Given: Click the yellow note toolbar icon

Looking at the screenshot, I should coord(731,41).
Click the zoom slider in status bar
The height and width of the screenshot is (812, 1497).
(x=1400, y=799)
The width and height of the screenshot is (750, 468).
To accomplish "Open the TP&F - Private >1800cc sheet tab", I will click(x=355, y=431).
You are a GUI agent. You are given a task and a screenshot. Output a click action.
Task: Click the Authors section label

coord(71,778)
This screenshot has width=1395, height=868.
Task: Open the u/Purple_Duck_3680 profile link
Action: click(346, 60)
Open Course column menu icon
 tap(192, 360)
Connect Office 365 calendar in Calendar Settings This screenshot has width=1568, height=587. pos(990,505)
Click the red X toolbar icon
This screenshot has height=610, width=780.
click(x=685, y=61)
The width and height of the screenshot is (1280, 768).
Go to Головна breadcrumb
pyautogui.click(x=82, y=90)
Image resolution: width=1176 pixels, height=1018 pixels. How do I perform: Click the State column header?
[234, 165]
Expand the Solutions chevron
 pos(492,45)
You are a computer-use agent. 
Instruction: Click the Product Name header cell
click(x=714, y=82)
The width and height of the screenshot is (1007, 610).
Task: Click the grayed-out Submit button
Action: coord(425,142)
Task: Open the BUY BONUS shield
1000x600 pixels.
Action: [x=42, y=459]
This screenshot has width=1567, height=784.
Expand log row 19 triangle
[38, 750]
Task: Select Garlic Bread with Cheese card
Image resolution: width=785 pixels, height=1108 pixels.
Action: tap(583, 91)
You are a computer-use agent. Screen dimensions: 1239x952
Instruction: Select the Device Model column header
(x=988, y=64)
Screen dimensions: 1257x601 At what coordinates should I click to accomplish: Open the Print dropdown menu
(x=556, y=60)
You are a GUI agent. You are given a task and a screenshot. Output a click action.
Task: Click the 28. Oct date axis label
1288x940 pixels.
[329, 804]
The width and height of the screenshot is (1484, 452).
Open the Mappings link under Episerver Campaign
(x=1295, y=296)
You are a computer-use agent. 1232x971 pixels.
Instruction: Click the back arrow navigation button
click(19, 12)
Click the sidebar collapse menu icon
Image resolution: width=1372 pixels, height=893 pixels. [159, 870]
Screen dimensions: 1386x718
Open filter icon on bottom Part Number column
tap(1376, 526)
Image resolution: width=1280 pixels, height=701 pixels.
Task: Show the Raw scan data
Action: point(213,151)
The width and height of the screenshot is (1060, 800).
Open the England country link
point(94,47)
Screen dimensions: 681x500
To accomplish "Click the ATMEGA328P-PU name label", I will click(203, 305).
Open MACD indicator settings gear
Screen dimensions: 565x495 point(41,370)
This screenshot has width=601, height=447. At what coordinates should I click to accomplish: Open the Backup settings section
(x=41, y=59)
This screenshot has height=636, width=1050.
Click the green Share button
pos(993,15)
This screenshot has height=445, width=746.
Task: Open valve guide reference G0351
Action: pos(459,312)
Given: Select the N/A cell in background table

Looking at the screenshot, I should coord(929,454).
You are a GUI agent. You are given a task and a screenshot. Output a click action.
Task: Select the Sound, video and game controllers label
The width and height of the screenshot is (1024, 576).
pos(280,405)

(Exercise goal):
Transcribe the records exactly as they appear.

(Task solution):
Given: Click the yellow note toolbar icon

Looking at the screenshot, I should coord(731,41).
Click the zoom slider in status bar
The height and width of the screenshot is (812, 1497).
(x=1400, y=799)
The width and height of the screenshot is (750, 468).
To accomplish "Open the TP&F - Private >1800cc sheet tab", I will click(x=355, y=431).
You are a GUI agent. You are given a task and a screenshot. Output a click action.
Task: Click the Authors section label

coord(71,778)
This screenshot has width=1395, height=868.
Task: Open the u/Purple_Duck_3680 profile link
Action: click(346, 60)
Open Course column menu icon
 tap(192, 360)
Connect Office 365 calendar in Calendar Settings This screenshot has width=1568, height=587. pos(990,505)
Click the red X toolbar icon
This screenshot has height=610, width=780.
click(x=685, y=61)
The width and height of the screenshot is (1280, 768).
Go to Головна breadcrumb
pyautogui.click(x=82, y=90)
Image resolution: width=1176 pixels, height=1018 pixels. How do I perform: Click the State column header?
[234, 165]
Expand the Solutions chevron
 pos(492,45)
You are a computer-use agent. 
Instruction: Click the Product Name header cell
click(x=714, y=82)
The width and height of the screenshot is (1007, 610).
Task: Click the grayed-out Submit button
Action: coord(425,142)
Task: Open the BUY BONUS shield
1000x600 pixels.
Action: [x=42, y=459]
This screenshot has width=1567, height=784.
Expand log row 19 triangle
[38, 750]
Task: Select Garlic Bread with Cheese card
Image resolution: width=785 pixels, height=1108 pixels.
Action: tap(583, 91)
You are a computer-use agent. Screen dimensions: 1239x952
Instruction: Select the Device Model column header
(x=988, y=64)
Screen dimensions: 1257x601 At what coordinates should I click to accomplish: Open the Print dropdown menu
(x=556, y=60)
You are a GUI agent. You are given a task and a screenshot. Output a click action.
Task: Click the 28. Oct date axis label
1288x940 pixels.
[329, 804]
The width and height of the screenshot is (1484, 452).
Open the Mappings link under Episerver Campaign
(x=1295, y=296)
You are a computer-use agent. 1232x971 pixels.
Instruction: Click the back arrow navigation button
click(19, 12)
Click the sidebar collapse menu icon
Image resolution: width=1372 pixels, height=893 pixels. [159, 870]
Screen dimensions: 1386x718
Open filter icon on bottom Part Number column
tap(1376, 526)
Image resolution: width=1280 pixels, height=701 pixels.
Task: Show the Raw scan data
Action: point(213,151)
The width and height of the screenshot is (1060, 800).
Open the England country link
point(94,47)
Screen dimensions: 681x500
To accomplish "Click the ATMEGA328P-PU name label", I will click(203, 305).
Open MACD indicator settings gear
Screen dimensions: 565x495 point(41,370)
This screenshot has width=601, height=447. At what coordinates should I click to accomplish: Open the Backup settings section
(x=41, y=59)
This screenshot has height=636, width=1050.
Click the green Share button
pos(993,15)
This screenshot has height=445, width=746.
Task: Open valve guide reference G0351
Action: pos(459,312)
Given: Select the N/A cell in background table

Looking at the screenshot, I should coord(929,454).
You are a GUI agent. You are given a task and a screenshot. Output a click action.
Task: Select the Sound, video and game controllers label
The width and height of the screenshot is (1024, 576).
pos(280,405)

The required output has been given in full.